Effective control systems are costly because they require significant investments in know-how, training and technology, and thousands of hours each year to manage them and related emerging risks. They are challenging because they require collaboration with stakeholders and striking the right balance between cost, risk, and control. The entire organization needs to be engaged as everyone has a role to play. The corporate board and the executive team set the tone; middle management institutes policies, procedures, and review mechanisms; and front line employees operate controls.

Corporate instability can arise from disruption of supply chain, industry consolidation, rapid technological changes, loss of top customers and many other scenarios. Financial distress, becoming acquisition target and operating in a corporate culture dominated by aggressive senior managers are conditions found quite frequently and have devastating impact on risk and control because they can cause corporate instability.

Financial Distress
Financial distress is a condition during which companies are unable to service their financial commitments. In early stages, financial distress is generally attributed to mismanagement, while in later stages it is generally attributed to declining revenue, negative cash flow, heavy indebtedness, or other exogenous pressures. U.S. statistics show that hundreds of companies file bankruptcy protection with the courts each year, and the current coronavirus pandemic and resulting economic difficulties have greatly increased filings.
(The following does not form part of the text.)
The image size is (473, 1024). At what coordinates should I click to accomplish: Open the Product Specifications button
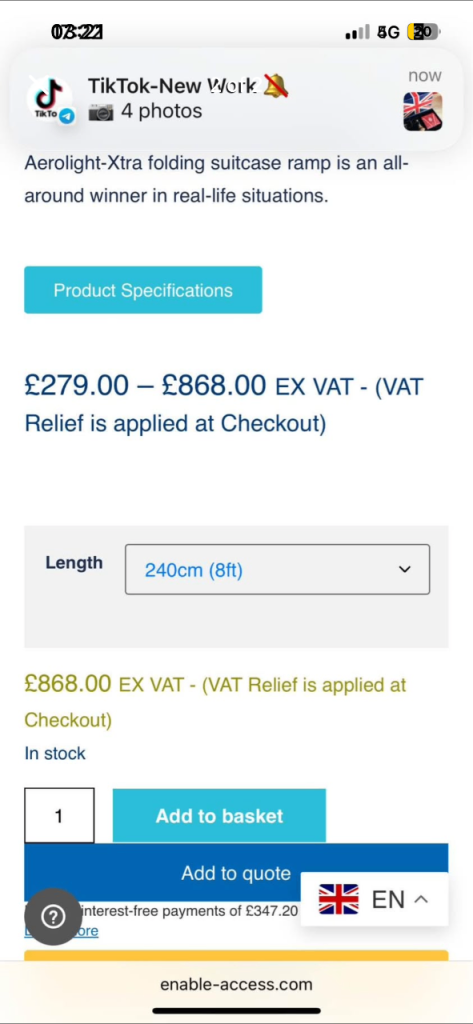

When this condition is present, companies generally restructure to reduce costs and improve cash flow, while other become privately held. This leads to significant employee turnover and employee disengagement due to uncertainty and restructuring. During these situations, its often true that little attention is paid to risk and control as revenue generation, cost reduction, raising capital, spending freeze become top priorities.

The risk of fraud and abuse is also heightened as fraudsters identify opportunities due to lack of control, lack of care, and lack of oversight. Fraudsters rationalize their actions because they believe that they have been taken advantage of or are not valued by the company. Motivations for frauds in this category include attempts to conceal deteriorating financial conditions, desire to increase the stock price, and personal gain through asset misappropriation schemes such as theft, skimming, fraudulent disbursements, and larceny.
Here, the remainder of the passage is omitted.